On Thu, May 04, 2023 at 12:34:25AM +0800, Yue Zhao wrote:
Recently we found a bug related with ext4 buffer head is fixed by commit 0b73284c564d("ext4: ext4_read_bh_lock() should submit IO if the buffer isn't uptodate")[1].
This bug is fixed on some kernel long term versions, such as 5.10 and 5.15. However, on 5.4 stable version, we can still easily reproduce this bug by adding some delay after buffer_migrate_lock_buffers() in __buffer_migrate_page() and do fsstress on the ext4 filesystem. We can get some errors in dmesg like:
EXT4-fs error (device pmem1): __ext4_find_entry:1658: inode #73193: comm fsstress: reading directory lblock 0 EXT4-fs error (device pmem1): __ext4_find_entry:1658: inode #75334: comm fsstress: reading directory lblock 0
About how to fix this bug in 5.4 version, currently I have three ideas. But I don't know which one is better or is there any other feasible way to fix this bug elegantly based on the 5.4 stable branch?

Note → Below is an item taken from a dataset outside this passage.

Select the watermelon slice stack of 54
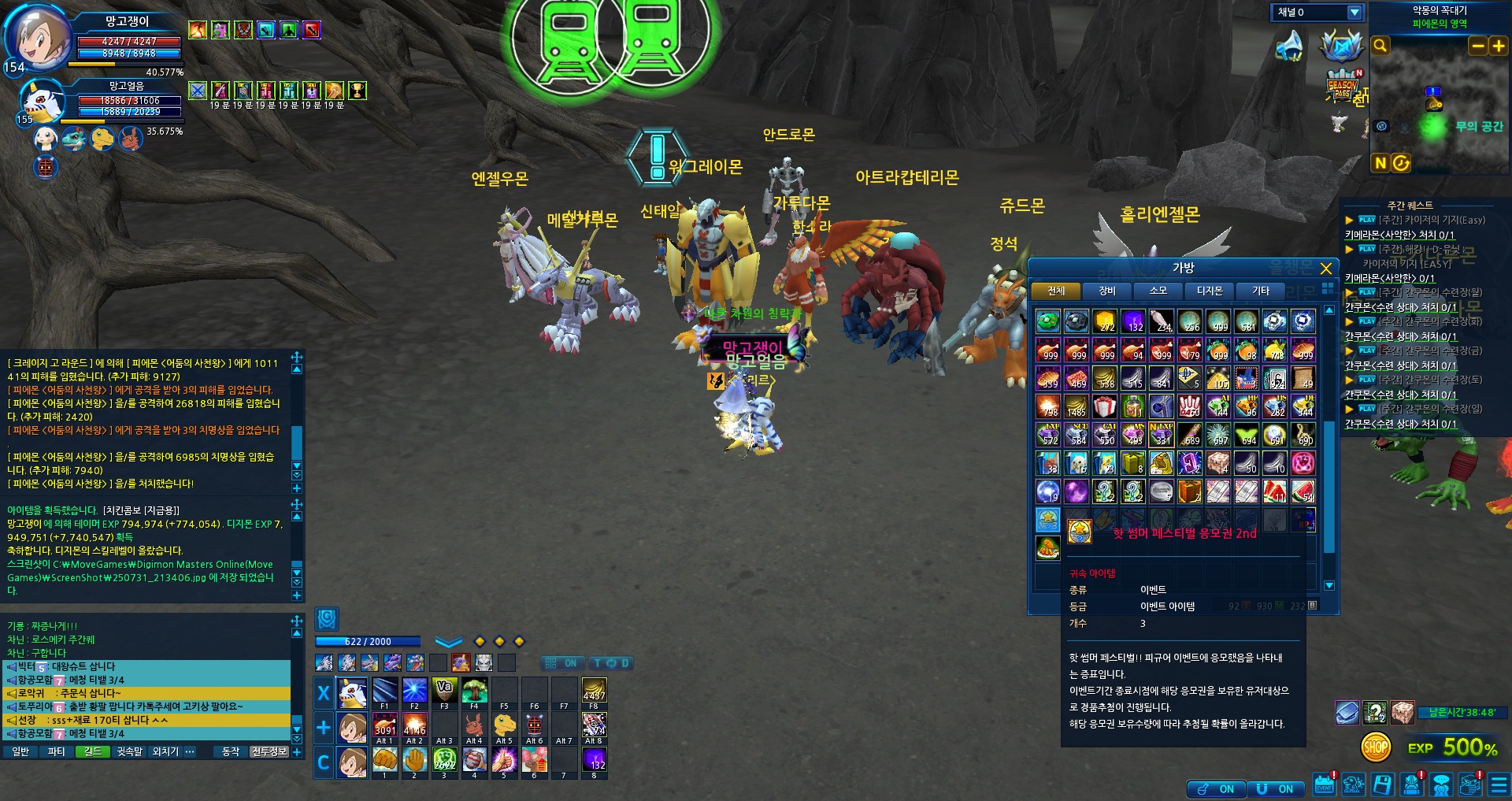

The first idea comes from this thread[2]. In __buffer_migrate_page(), we can let it fallback to migrate_page that are not uptodate like fallback_migrate_page(), those pages that has buffers may probably do read operation soon. From [3], we can see this solution is not good enough because there are other places that lock the buffer without doing IO. I think this solution can be a candidate option to fix if we do not want to change a lot. Also based on my test results, the ext4 filesystem remains stable after one week stress test with this patch applied.
The second idea is backport a series of commits from upstream, such as
2d069c0889ef ("ext4: use common helpers in all places reading metadata buffers") 0b73284c564d ("ext4: ext4_read_bh_lock() should submit IO if the buffer isn't uptodate") 79f597842069 ("fs/buffer: remove ll_rw_block() helper")
Backporting the original upstream commits is almost always the correct solution. Please try doing that instead of a one-off patch like this.
thanks,
greg k-h